- Aim of the task
Take the material below and output exactly the run of lines from the one containing "Task: Open Checkout code output in new tab" down to the one containing "Task: Click the location", with both included.

- Information
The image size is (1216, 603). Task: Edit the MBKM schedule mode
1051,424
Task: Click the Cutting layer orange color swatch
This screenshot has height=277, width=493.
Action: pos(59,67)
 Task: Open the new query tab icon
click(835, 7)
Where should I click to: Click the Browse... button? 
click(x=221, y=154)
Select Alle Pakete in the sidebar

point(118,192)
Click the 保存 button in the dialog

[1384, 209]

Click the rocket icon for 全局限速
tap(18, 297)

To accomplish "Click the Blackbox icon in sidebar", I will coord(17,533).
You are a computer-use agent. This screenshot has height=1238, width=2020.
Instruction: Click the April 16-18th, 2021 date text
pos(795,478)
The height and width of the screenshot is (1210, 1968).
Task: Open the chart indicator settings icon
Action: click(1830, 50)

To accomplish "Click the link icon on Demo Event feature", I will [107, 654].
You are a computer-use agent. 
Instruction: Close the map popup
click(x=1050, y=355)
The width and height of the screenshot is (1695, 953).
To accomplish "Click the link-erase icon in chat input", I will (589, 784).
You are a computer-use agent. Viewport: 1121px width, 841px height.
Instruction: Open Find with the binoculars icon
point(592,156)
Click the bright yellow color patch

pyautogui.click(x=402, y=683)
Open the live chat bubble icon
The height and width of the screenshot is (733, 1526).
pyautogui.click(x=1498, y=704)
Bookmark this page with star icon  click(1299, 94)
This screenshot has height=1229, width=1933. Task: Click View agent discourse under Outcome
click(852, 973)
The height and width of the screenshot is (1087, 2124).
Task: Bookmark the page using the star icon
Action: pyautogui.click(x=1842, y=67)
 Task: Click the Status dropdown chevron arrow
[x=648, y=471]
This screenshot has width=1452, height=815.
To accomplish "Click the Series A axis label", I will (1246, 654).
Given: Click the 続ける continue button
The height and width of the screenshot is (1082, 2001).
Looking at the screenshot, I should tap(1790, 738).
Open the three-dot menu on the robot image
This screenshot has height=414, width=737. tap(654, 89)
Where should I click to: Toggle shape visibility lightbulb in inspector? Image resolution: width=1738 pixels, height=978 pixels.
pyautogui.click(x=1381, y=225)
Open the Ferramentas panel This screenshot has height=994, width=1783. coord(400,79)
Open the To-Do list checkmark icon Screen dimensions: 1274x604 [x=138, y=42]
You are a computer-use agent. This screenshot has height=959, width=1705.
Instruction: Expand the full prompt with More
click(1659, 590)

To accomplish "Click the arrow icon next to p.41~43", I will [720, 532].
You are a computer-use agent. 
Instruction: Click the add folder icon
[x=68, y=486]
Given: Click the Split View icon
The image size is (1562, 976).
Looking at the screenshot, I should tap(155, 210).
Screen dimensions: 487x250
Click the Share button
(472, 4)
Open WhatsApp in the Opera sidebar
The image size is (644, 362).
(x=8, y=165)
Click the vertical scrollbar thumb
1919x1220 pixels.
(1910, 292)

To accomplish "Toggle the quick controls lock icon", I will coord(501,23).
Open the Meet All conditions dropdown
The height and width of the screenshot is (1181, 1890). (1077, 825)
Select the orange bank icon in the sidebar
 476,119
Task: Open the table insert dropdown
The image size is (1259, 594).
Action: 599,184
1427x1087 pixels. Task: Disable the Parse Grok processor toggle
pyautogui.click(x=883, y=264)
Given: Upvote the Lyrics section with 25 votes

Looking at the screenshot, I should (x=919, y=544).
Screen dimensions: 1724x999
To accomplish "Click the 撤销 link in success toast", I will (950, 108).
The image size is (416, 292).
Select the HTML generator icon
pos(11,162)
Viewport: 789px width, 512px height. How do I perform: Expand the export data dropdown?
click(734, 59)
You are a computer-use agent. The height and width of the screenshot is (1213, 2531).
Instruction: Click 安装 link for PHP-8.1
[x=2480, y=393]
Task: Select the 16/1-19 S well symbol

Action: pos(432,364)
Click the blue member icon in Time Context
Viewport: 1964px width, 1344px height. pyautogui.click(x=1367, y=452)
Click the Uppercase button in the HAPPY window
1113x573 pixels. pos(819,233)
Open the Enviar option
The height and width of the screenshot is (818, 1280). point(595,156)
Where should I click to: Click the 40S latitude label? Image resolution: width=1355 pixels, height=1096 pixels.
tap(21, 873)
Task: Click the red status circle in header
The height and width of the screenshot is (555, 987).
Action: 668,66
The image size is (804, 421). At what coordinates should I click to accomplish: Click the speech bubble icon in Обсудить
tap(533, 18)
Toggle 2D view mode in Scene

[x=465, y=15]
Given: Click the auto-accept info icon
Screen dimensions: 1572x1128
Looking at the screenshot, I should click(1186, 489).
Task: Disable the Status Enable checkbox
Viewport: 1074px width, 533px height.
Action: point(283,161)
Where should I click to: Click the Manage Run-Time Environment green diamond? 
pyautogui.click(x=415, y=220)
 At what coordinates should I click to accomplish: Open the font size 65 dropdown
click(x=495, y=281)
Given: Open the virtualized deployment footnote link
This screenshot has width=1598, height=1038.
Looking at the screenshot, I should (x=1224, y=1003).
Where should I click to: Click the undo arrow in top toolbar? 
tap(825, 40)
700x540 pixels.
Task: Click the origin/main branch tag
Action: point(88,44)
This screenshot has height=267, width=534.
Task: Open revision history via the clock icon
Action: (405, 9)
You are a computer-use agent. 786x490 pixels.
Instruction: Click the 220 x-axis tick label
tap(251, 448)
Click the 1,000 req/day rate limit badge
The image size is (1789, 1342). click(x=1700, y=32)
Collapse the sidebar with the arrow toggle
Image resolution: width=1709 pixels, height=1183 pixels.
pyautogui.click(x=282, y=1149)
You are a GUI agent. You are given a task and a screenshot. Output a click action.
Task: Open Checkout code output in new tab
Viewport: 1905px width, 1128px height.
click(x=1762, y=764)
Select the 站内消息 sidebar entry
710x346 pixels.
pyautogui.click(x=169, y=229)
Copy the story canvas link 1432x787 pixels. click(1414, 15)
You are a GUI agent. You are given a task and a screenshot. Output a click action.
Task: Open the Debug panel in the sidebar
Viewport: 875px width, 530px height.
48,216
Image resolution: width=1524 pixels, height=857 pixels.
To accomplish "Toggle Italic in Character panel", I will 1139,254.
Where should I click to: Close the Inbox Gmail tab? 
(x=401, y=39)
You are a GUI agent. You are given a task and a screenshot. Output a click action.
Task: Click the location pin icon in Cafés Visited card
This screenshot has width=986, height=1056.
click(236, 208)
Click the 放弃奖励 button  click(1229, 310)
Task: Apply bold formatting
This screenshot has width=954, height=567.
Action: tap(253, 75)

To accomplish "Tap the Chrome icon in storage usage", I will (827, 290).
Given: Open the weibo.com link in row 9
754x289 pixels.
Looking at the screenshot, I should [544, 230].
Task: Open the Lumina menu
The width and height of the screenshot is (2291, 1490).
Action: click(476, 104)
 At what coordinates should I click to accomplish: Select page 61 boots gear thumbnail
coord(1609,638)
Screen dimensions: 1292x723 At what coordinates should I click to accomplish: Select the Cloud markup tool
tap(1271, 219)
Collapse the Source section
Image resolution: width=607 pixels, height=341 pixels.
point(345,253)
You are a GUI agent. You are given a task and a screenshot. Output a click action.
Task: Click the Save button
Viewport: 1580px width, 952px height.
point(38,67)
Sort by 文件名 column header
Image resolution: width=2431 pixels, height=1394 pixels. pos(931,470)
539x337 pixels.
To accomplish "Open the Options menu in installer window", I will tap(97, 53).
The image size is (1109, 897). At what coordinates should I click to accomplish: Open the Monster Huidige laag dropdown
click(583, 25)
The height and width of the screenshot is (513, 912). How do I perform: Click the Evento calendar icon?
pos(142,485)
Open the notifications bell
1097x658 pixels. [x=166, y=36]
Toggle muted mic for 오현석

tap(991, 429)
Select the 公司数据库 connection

- Solution for this exercise
Task: Open Checkout code output in new tab
Viewport: 1905px width, 1128px height.
click(x=1762, y=764)
Select the 站内消息 sidebar entry
710x346 pixels.
pyautogui.click(x=169, y=229)
Copy the story canvas link 1432x787 pixels. click(1414, 15)
You are a GUI agent. You are given a task and a screenshot. Output a click action.
Task: Open the Debug panel in the sidebar
Viewport: 875px width, 530px height.
48,216
Image resolution: width=1524 pixels, height=857 pixels.
To accomplish "Toggle Italic in Character panel", I will 1139,254.
Where should I click to: Close the Inbox Gmail tab? 
(x=401, y=39)
You are a GUI agent. You are given a task and a screenshot. Output a click action.
Task: Click the location pin icon in Cafés Visited card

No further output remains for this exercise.